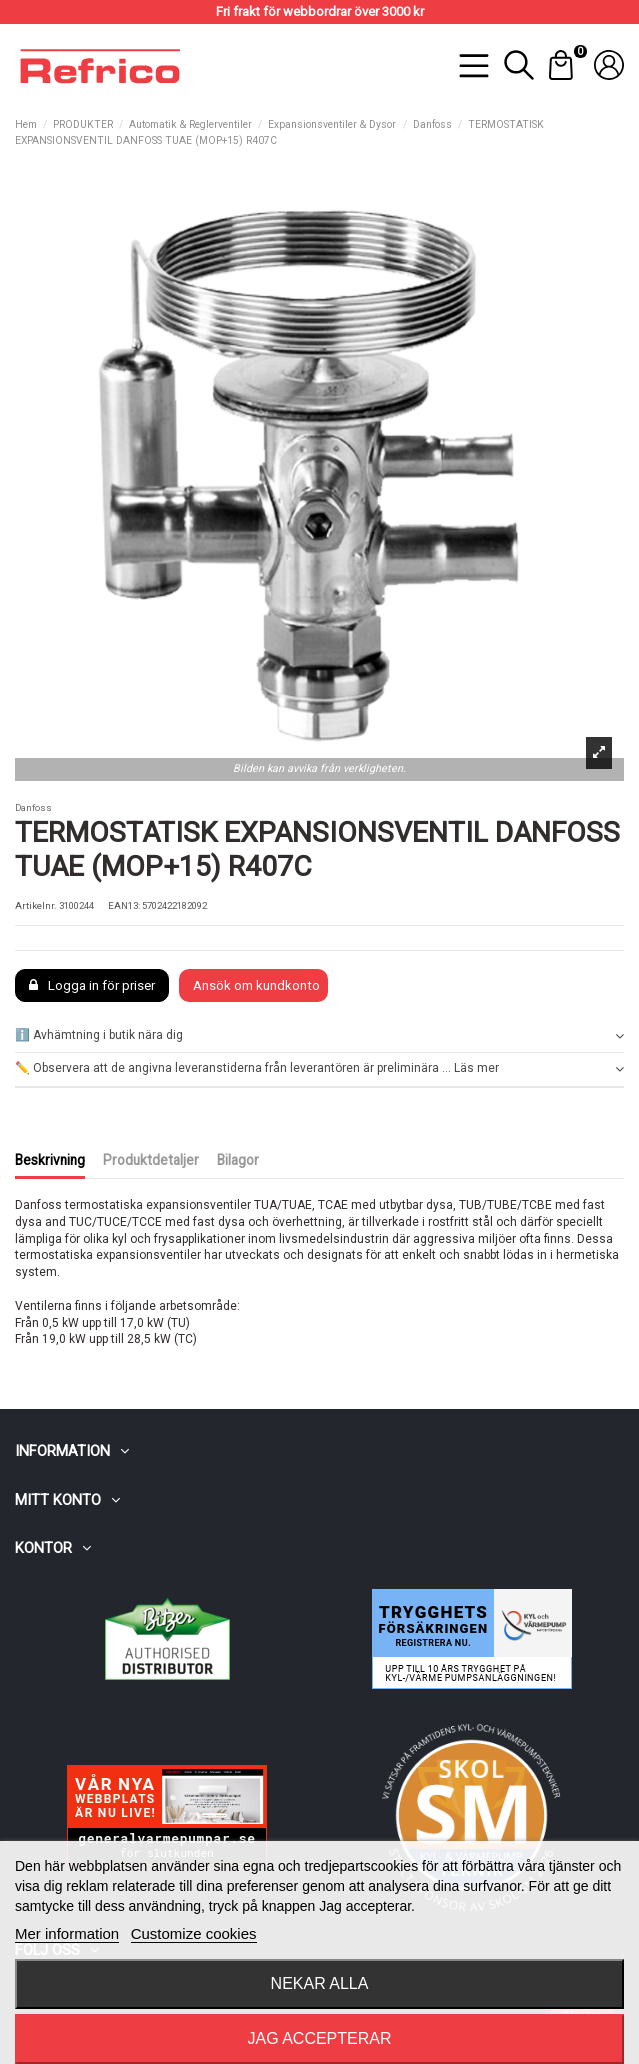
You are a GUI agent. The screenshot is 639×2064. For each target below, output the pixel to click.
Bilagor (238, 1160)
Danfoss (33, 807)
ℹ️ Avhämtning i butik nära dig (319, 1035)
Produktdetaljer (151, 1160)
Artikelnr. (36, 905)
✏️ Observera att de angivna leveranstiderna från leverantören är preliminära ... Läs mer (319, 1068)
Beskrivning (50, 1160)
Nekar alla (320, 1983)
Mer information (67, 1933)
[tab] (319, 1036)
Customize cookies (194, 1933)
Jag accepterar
################
**Exercise brief:**
Give the lines as a Markdown table with the columns No. and Line, starting with the line that contains "Artikelnr. (36, 905)" and going on through the end of the items. Number each row and leave out blank lines.

**Response to this exercise:**
| No. | Line |
|---|---|
| 1 | Artikelnr. (36, 905) |
| 2 | ✏️ Observera att de angivna leveranstiderna från leverantören är preliminära ... Läs mer (319, 1068) |
| 3 | Beskrivning (50, 1160) |
| 4 | Nekar alla (320, 1983) |
| 5 | Mer information (67, 1933) |
| 6 | [tab] (319, 1036) |
| 7 | Customize cookies (194, 1933) |
| 8 | Jag accepterar |